Thursday, June 17, 2010

Sympathy for BP?

Naaah. Never. No way. They have made a mess the likes of which we have never before seen, one that will have bad effects for decades, probably centuries.

But I came close to feeling a twinge of compassion for BP's Tony Hayward today. Damn close. Poor ol' Tony had to appear before a congressional committee today.

Frankly, I think I'd rather be forced to go out naked to scoop the noxious sludge from BP's shattered well than be grilled by the unprincipled, generally senile, always self-important and beyond-clueless loons who populate the halls of Congress.

I had no idea they are all experts on the mechanics and engineering aspects of oil drilling and disaster preparedness. No inkling that a superannuated hack from Michigan, a public-trough-guzzling drone from California or the rest of these buffoons could manage a pair of shoelaces without help from one of their hordes of well-paid flunkies, much less spout technical buzz-terms so freely.

In fact, they can't. Said flunkies burned the midnight oil to come up with rhetorical questions for their bosses to throw at Hayward. Always in the most self-righteous, angry tone they can muster*. Looking carefully, one could see the Congress-crooks' eyes dipping to the cheat sheets before them when they asked about the details that led up to the disaster.

Meet any one of them on the street and ask about "blow-out preventers" or types of concrete well-shafts and their eyes would glaze over.

Granted, Hayward didn't come out of the hearing smelling like roses. He was evasive, scripted and woefully uninformed about what his company did and is doing. Not my idea of a proper CEO, he came across as slightly lower than a conscienceless P.R. hack trying to excuse massive corporate idiocy.

In his defense, he had Eric Holder, the so-called Attorney General peeping over his shoulder muttering threats about criminal prosecutions**. Anyone in that situation would be smart to take the fifth whenever inquisitors try to pin them to stupid/illegal/unethical activity.

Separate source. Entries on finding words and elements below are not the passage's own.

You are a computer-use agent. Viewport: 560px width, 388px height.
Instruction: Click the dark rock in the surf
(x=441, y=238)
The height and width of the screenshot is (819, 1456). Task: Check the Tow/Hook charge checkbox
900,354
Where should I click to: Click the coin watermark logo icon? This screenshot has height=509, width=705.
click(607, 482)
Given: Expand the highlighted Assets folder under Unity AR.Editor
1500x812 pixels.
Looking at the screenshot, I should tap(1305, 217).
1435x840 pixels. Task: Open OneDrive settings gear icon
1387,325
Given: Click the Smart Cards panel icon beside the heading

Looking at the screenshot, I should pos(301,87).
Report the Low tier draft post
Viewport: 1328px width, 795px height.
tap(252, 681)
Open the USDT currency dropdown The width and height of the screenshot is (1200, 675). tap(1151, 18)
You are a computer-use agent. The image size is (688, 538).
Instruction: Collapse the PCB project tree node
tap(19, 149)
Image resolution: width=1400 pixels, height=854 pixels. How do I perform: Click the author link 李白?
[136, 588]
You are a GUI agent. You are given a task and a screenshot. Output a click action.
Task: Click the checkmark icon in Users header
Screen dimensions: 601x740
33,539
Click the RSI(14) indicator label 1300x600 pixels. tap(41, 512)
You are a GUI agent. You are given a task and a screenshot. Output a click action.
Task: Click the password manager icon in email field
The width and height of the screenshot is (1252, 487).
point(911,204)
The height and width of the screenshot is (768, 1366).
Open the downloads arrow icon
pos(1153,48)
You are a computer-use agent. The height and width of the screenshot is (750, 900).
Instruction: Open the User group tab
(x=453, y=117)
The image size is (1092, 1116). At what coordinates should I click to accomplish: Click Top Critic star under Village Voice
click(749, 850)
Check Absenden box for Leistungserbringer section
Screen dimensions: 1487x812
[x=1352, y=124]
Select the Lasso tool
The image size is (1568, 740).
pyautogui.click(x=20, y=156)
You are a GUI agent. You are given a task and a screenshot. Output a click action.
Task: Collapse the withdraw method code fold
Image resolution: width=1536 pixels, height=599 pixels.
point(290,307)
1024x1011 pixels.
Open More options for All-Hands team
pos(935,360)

There were two questions within the mental capabilities of the freeloading Lords (and Ladies) of Congress and, so far as I know, neither was asked of BP today:

1. How and when will the damn flow of oil be stopped?

2. How and when will you clean up the foul mess?

No matter how and when, I suspect it'll cost BP far more than the $20 billion they have committed to pony up. Good. Whatever it takes. They made the mess, they must clean it up.

Of course I hope we'll see how that money is doled out. I don't trust anyone even remotely connected to the government to pass it along honestly and fairly.

But what I want to see now is steady, total concentration on the only two goals that mean anything at this time: stopping the flow of oil and cleaning it up before it destroys more of our environment. That attitude is, sadly, beyond the ideologically motivated leeches in Washington who, in the final analysis, care more about advancing their own agendas and covering their own sorry asses than protecting citizens and the environment.

At the moment when the oil rig caught fire and started belching out an uncontrolled flood of oil, BP bore sole responsibility. Now, almost two months later, they share culpability with hideously incompetent jerks in the government who, in a rush to make political hay out of an unspeakable disaster, have dredged up every possible obstacle to a speedy resolution. And have lied, singly and collectively, about their roles.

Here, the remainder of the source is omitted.